Время есть… Для ковра есть время, для макулатуры, для очередного надраивания и без того блестящих кастрюль… А с чего я взял, что за свое образцовое ведение хозяйства они платят какую-то бешеную цену? Что, если я все время путаю причину и следствие? Они заняты делами, считал я, поэтому у них ни на что больше нет времени, его сожрали без остатка «совсем как свежие» огурчики. Все не так! Огурчики – следствие… Они сами находят себе дела, забивают время до отказа всей этой… шелухой. Ага… Тут что-то есть. «Белье в прачечную не отдаю, там рвут». У нее хватит денег купить новое, даже если разорвут, но деньги тратить жаль, а время – не жаль. Почему? Из скупости? Нет.
Алла не скупая. Переживания по поводу прачечной, сдачи бутылок, чистки ковров, доставания модных книг и – будь они неладны! – консервирования огурчиков ей нужны. Это… форма духовной жизни. Или – душевной? Пусть душевной. Потом появятся переживания по поводу покупки машины, гаража. Обстановки для новой кооперативной квартиры. Нет, они не накопители! Это на них наклепали журналисты{107}, дело тут вовсе не в барахле. Дело в том, что им необходимы эти хлопоты и, на первый взгляд, бессмысленные телодвижения. На первый взгляд!

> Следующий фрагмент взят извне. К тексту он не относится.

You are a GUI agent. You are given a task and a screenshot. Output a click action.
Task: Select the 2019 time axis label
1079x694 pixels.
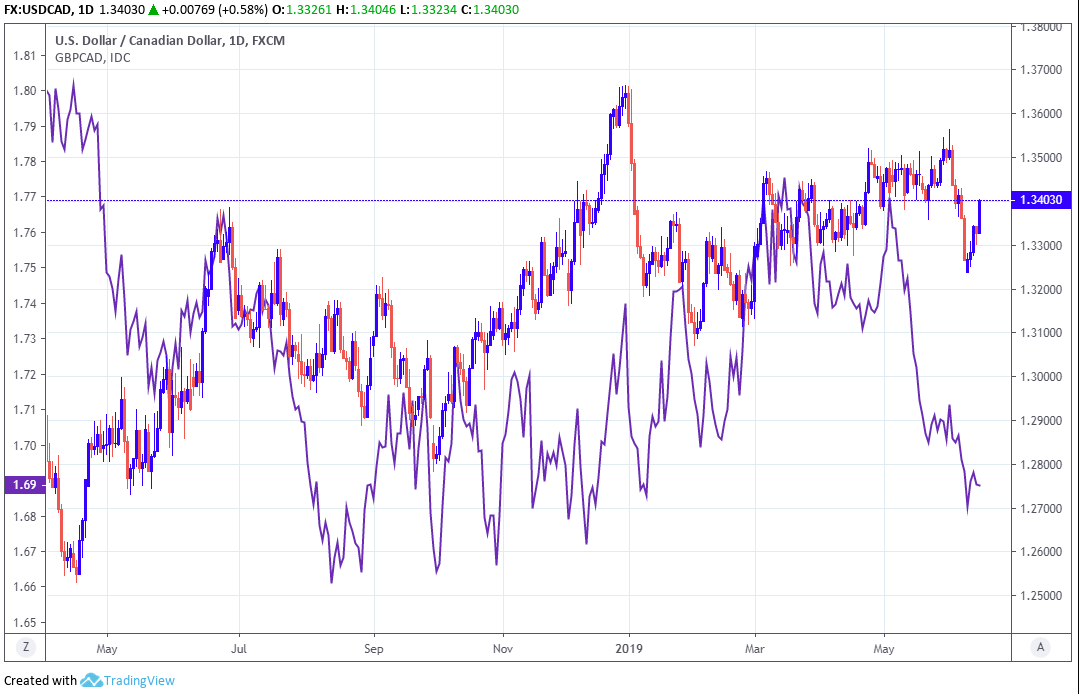629,647
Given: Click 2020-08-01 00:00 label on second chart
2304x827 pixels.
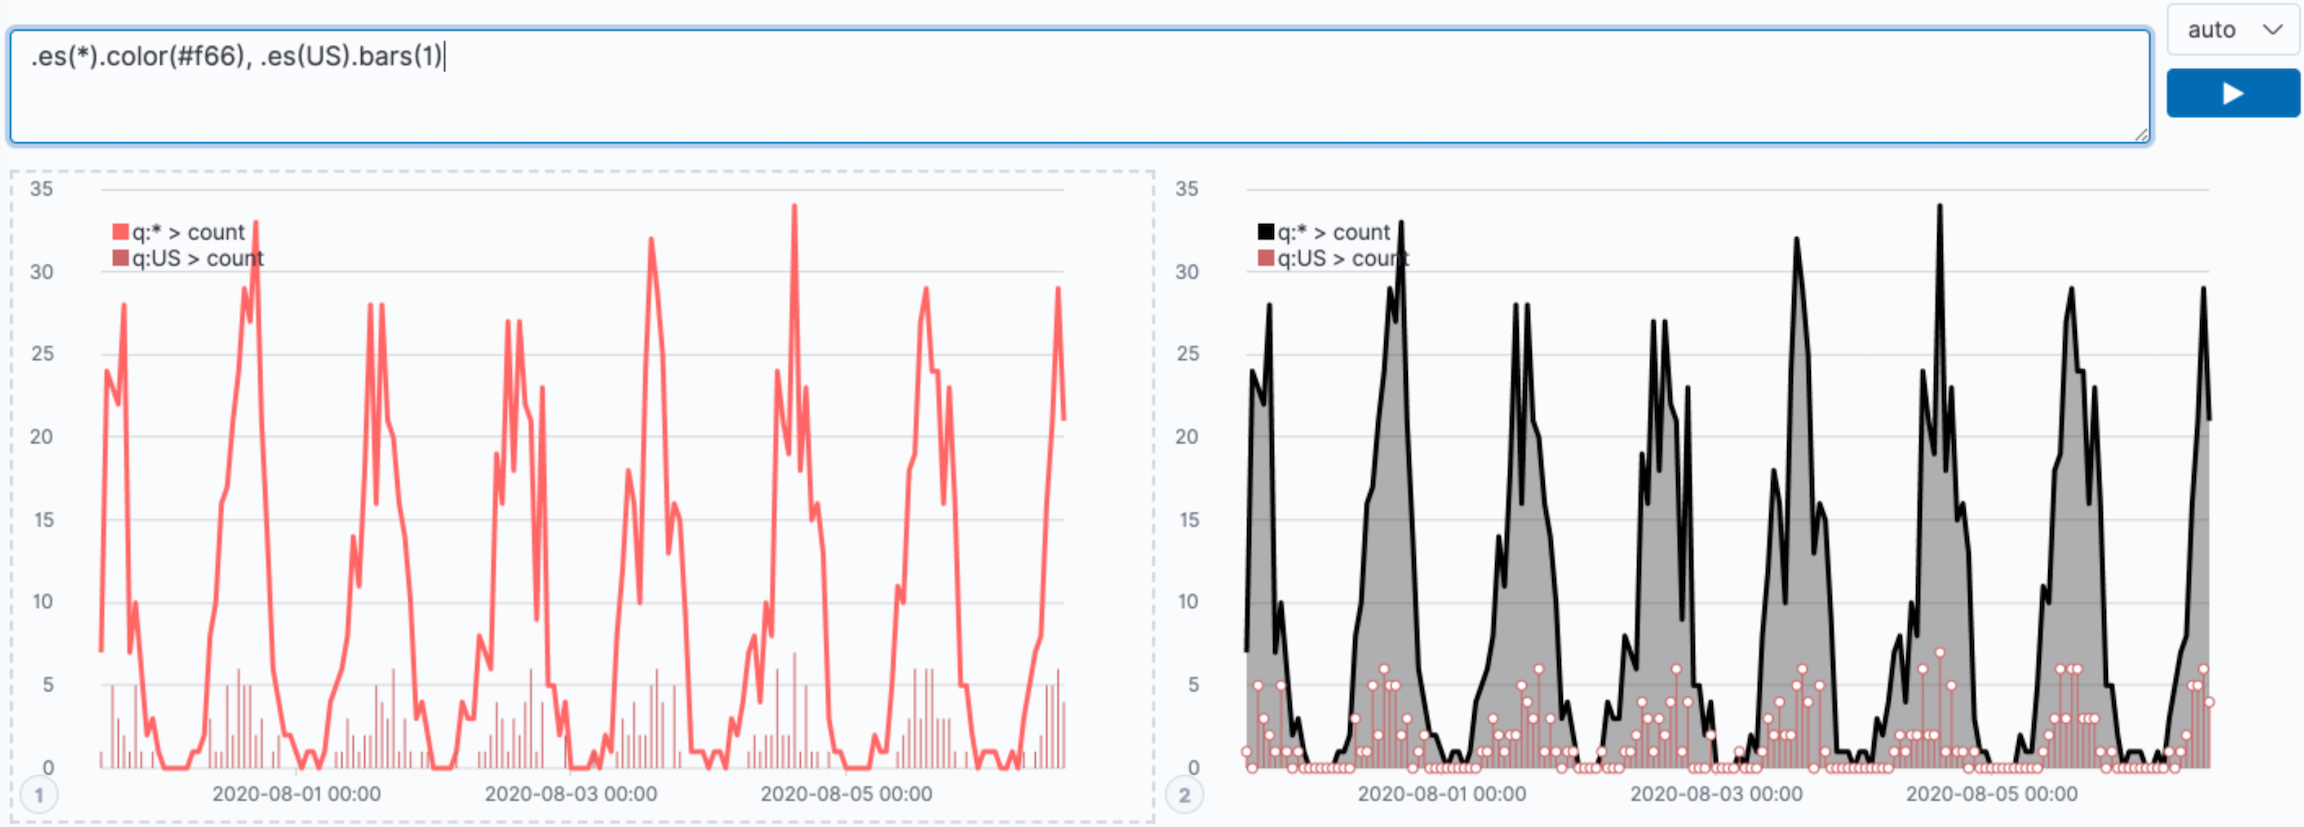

Это все бессознательная попытка заполнить пустоту в неразвитой, темной душе, которой никто никогда не интересовался, никогда не занимался, в которую кое-как напиханы и тут же забыты пустопорожние, жестяные правила и ничем не подкрепленные декларации… И ведь так же по-деловому, торопливо домыв полы, Алла побежит на концерт и станет, наморща лобик, изучать программку, догадываться, что хотел сказать автор своим произведением. Или схватит перед сном дефицитного Булгакова{108}, чтобы тут же отложить – спать хочется. Да и как же не хотеться, если за день столько переворочено: во-первых, стирка, во-вторых, обед, в-третьих… в-четвертых… в-десятых… И только на самом последнем месте, когда ничего более важного не осталось, – Булгаков, на которого уже нет сил… А не записана ли эта судорожная, беспробудная деятельность в ее генетический код? Надо встать с петухами, подоить корову, накормить скотину, потом детей, и – в поле до заката. Изо дня в день, из поколения в поколение… Ни минуты без дела, – чтобы вот так, просто так, валяться на диване, решая мировые проблемы… А ведь получается, что правы-то – они, Алла с ее огурчиками и непрерывными уборками, они – работники, а те, кто на них не похож, кто живет иначе, – обычные лентяи. Они, небось, и в институте у себя вкалывают… А вот что стала бы делать такая Алла, если бы не тратила столько времени на быт? Если бы кто-то все за нее организовал, устроил, наладил? А нашла бы себе другое занятие! Принялась бы что-нибудь коллекционировать или… лечиться от болезни, тотчас возникшей от тоски и пустоты.